Plus de deux ans après son arrivée à la direction du Parti conservateur du Canada, M. Scheer, 40 ans, reste une énigme pour bien des Canadiens, lui qui est pourtant député d’une circonscription de l’Ouest du pays depuis 2004.
« On le voit bien, ce n’est pas un personnage charismatique à la Trudeau. C’est l’antithèse jusqu’à un certain point de Trudeau : il n’est pas à l’aise devant les foules », résume pour l’AFP Frédéric Boily, politologue à l’université d’Alberta à Edmonton.
M. Scheer se décrit lui-même comme un Canadien ordinaire : un bon père de famille de cinq enfants (deux garçons et trois filles âgés de 3 à 14 ans) conduisant un mini-van et aimant prendre une bière en regardant un match de football américain.
Larges fossettes sur le visage, cet homme grand (1,93 m) et pragmatique s’est imposé face à 12 autres candidats après treize tours de scrutin lors de la course à la direction de son parti en mai 2017, apparaissant comme l’homme du compromis entre conservateurs fiscaux et moraux, quand personne ne l’attendait.
Timide, il lui arrive de ne pouvoir réfréner un sourire, même lorsqu’il se fâche, une situation qui le frustre et lui a valu le surnom de « Harper souriant », en référence à l’austère ancien Premier ministre conservateur Stephen Harper (2006-2015).
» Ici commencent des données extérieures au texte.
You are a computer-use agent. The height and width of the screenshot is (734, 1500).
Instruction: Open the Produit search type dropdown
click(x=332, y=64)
« Il est idéologiquement plus conservateur que Stephen Harper sur les questions familiales et morales », souligne cependant le politologue Daniel Béland de l’université McGill à Montréal.
L’environnement, son « talon d’Achille »
Né à Ottawa dans une famille catholique pratiquante de la classe moyenne, M. Scheer est animé par des convictions personnelles profondes héritées de ses parents, une mère infirmière impliquée dans le mouvement anti-avortement, et un père archiviste dans un journal local, aujourd’hui diacre d’une basilique de la capitale canadienne.
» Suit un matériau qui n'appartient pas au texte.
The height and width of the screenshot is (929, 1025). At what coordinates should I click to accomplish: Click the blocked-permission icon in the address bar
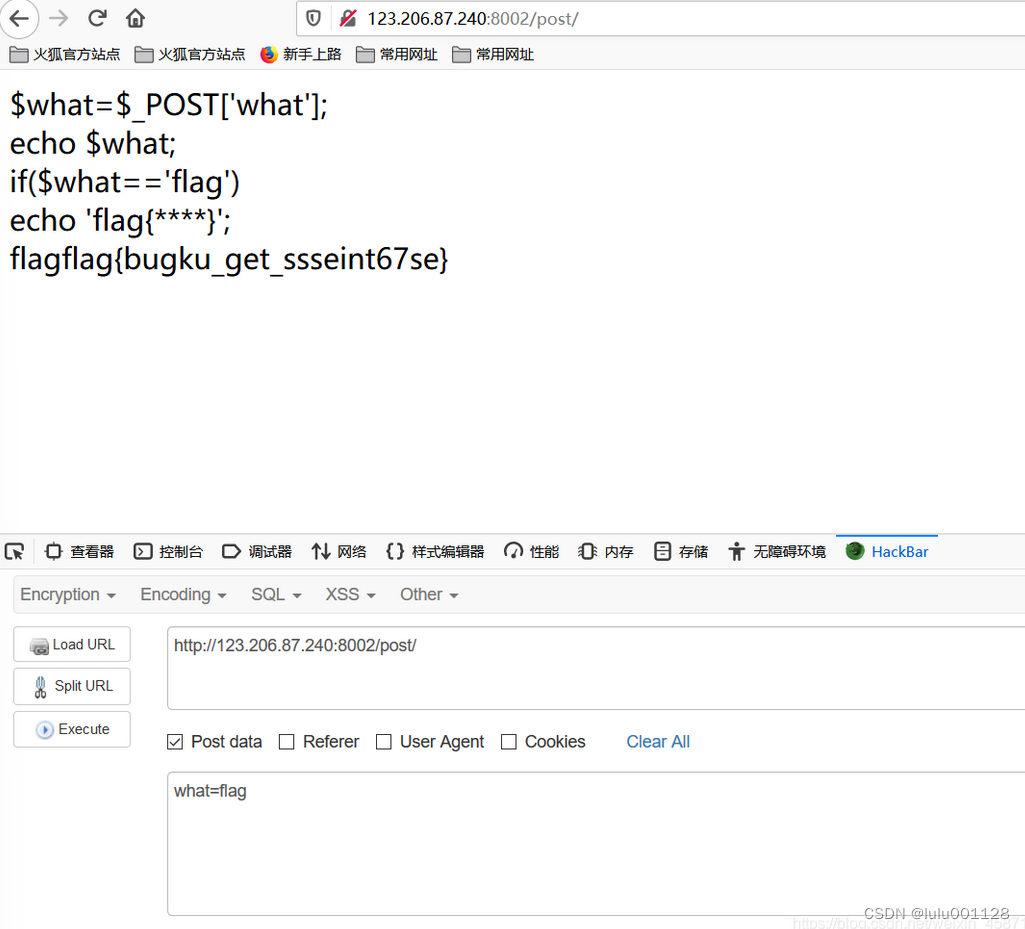pyautogui.click(x=347, y=18)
Il se veut rassurant face à ses prises de position tranchées du passé contre l’avortement ou le mariage homosexuel, qui vont à contre-courant de l’opinion d’une majorité de Canadiens. S’il devient Premier ministre, « rien ne va changer » dans ce domaine, martèle-t-il en promettant de ne pas rouvrir les débats sur ces enjeux, contrairement à ce qu’en pensent ses détracteurs.
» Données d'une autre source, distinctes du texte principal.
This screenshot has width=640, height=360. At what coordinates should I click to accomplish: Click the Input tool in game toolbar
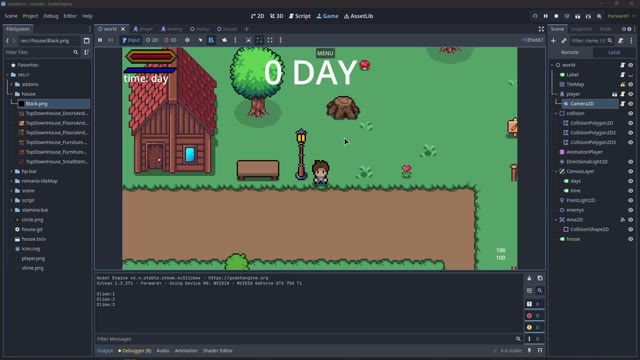coord(131,40)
Il a été acculé à la défensive lorsque la presse a révélé en milieu de campagne qu’il avait aussi la nationalité américaine, héritée de son père né aux Etats-Unis. Il a reconnu le fait mais expliqué qu’il avait formellement demandé à y renoncer après avoir pris la tête du parti en 2017.
Sa priorité au pouvoir serait d’abolir la taxe fédérale sur le carbone, principale mesure du gouvernement Trudeau pour lutter contre le réchauffement climatique. Il investirait plutôt dans les technologies propres. « Il a un plan vert, mais qui est assez mince », dit à l’AFP Daniel Béland.
Pour Frédéric Boily, l’environnement, c’est le « véritable talon d’Achille » d’Andrew Scheer, « plus que le conservatisme social ». Cela l’empêche d’élargir sa base électorale, concentrée dans l’Ouest canadien, vers une province comme le Québec, en pointe dans ce domaine, dit-il.
À l’international, M. Scheer veut réduire de 25 % l’aide canadienne à l’étranger, durcir la ligne face à des Etats considérés comme « hostiles » comme la Chine ou la Russie et déménager l’ambassade du Canada en Israël à Jérusalem. Il a également promis de classer le Corps des gardiens de la Révolution islamique iranien sur sa liste des organisations terroristes.
Défenseur de l’industrie pétrolière du Canada, quatrième producteur mondial de la planète, il rêve de mettre en place un « corridor » s’étirant d’un bout à l’autre du Canada et qui serait réservé à des projets d’infrastructures énergétiques.
« Réaliste », il s’engage à ramener le Canada à l’équilibre budgétaire en cinq ans, et non plus en deux ans comme il s’y était précédemment engagé, et promet de « remettre plus d’argent dans les poches des Canadiens ».